Your employer or potential employer can test your English proficiency (ability to speak or write in English) as long as it tests all applicants. If the employer or potential employer denies someone an employment opportunity because of English proficiency, the employer must show a legitimate, nondiscriminatory reason. Whether or not it is illegal to use the English test will depend on the qualifications of the employee, the nature of the position, and whether the employee’s level of English proficiency would have a negative effect on job performance. Requiring employees or applicants to be fluent in English may violate the law if the rule is not related to the requirements of the position or job performance, and it appears that the rule was adopted to exclude individuals of a particular national origin.

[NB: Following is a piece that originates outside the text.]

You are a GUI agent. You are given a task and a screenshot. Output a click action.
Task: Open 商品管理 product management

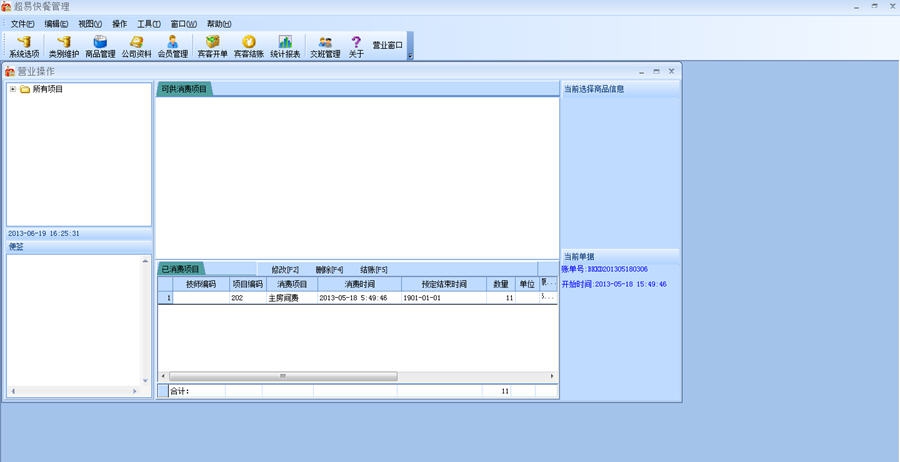pos(100,46)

The Equal Employment Opportunity Commission (EEOC), which is the federal agency that interprets and enforces the laws prohibiting discrimination, has pointed out that the degree of fluency required varies from job to job, even within the same company. This implies that blanket fluency requirements might be illegal, for example, the level of fluency expected from the customer service department is not necessarily the same as that expected from warehouse workers.

These rules also apply when a job requires fluency in a language other than English. For example, a company that has a substantial amount of customers who speak only Hindi could legally require that employees who interact with those customers also speak Hindi.

Treating an employee differently based on accent is problematic if it is unrelated to job performance – especially if the accent does not obstruct their ability to communicate in English.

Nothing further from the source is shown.